Here's how tutorials of Dharwad are planning to educate students from backward classes for free

The idea was actually mooted by the Department of Education, Government of Karnataka, and then, tutorials came forward to do their bit  
Picture for representational purposes only | (Pic: Express)
Picture for representational purposes only | (Pic: Express)

The COVID outbreak has been harsh on backward communities and some of them have even been cut off from education. Private tutorials in Dharwad, Karnataka have now taken up the mantle to educate meritorious students from these communities, that too free of cost.

This idea was introduced by the Education Department who then approached tutorials to pitch in for those students who need it.

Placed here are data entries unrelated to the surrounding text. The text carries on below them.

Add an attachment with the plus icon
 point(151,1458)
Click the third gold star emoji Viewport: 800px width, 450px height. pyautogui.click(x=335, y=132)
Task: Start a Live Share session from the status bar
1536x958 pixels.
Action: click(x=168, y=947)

About 200 students from Class X studying in various government schools in the district are now beneficiaries of this initiative.

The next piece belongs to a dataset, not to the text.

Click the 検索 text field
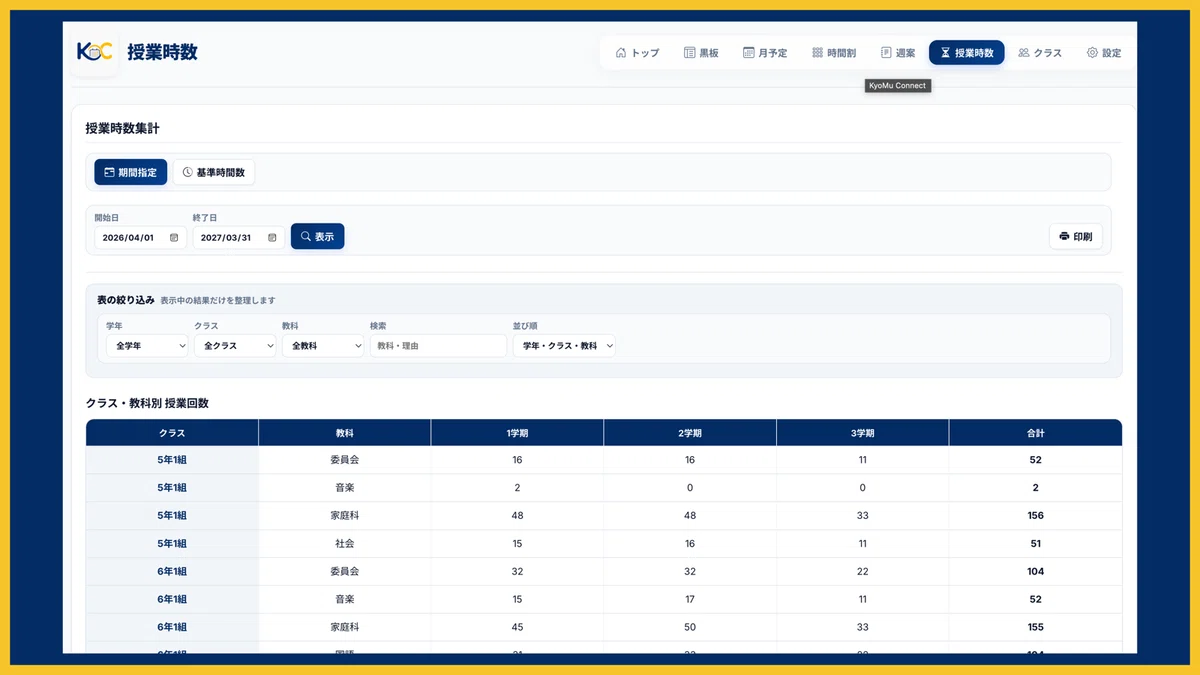 click(438, 345)
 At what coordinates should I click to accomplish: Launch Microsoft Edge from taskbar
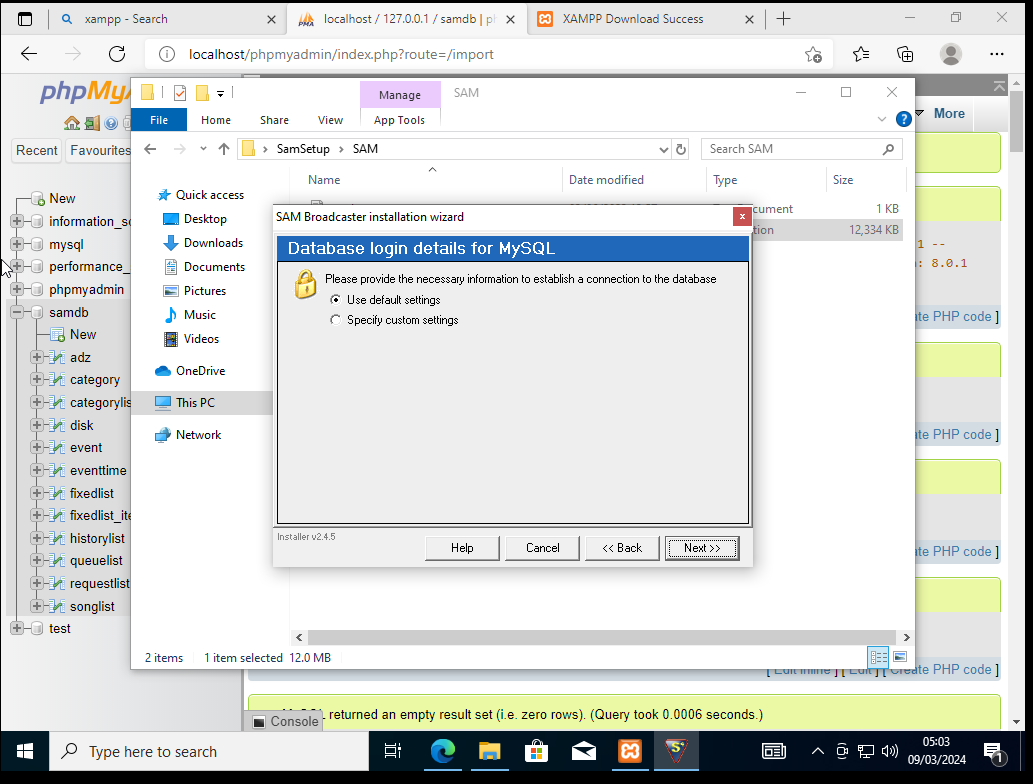[x=441, y=751]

Speaking to TNIE, Vinayak Joshi, who runs Joshi Tutorials, said, "The pandemic brought unexpected issues and financial distress to numerous backward class families. Now, it is time to show some kindness towards them. The idea proposed by the Education Department authorities was a good one and many tutorials have come in its support by admitting meritorious and single-parent children for free of cost. The focus was on such students who lost their parents during COVID."

He added, "I have admitted 14 such students and in the same way, few others have also admitted a minimum of 10 students. The team was formed to select students and the government school teachers have also contributed their best."

An Education Department official said, "The department is meant not only to make students literate but it is also required to teach them moral lessons. We are practising what we preach. During our visits to government schools and the houses of such students, the idea of helping them sparked."

He added, "Every child should get an opportunity to learn, experts from the private tutorials have also assured of extending support. Our focus is on government school children as the majority of them are not capable of taking private classes."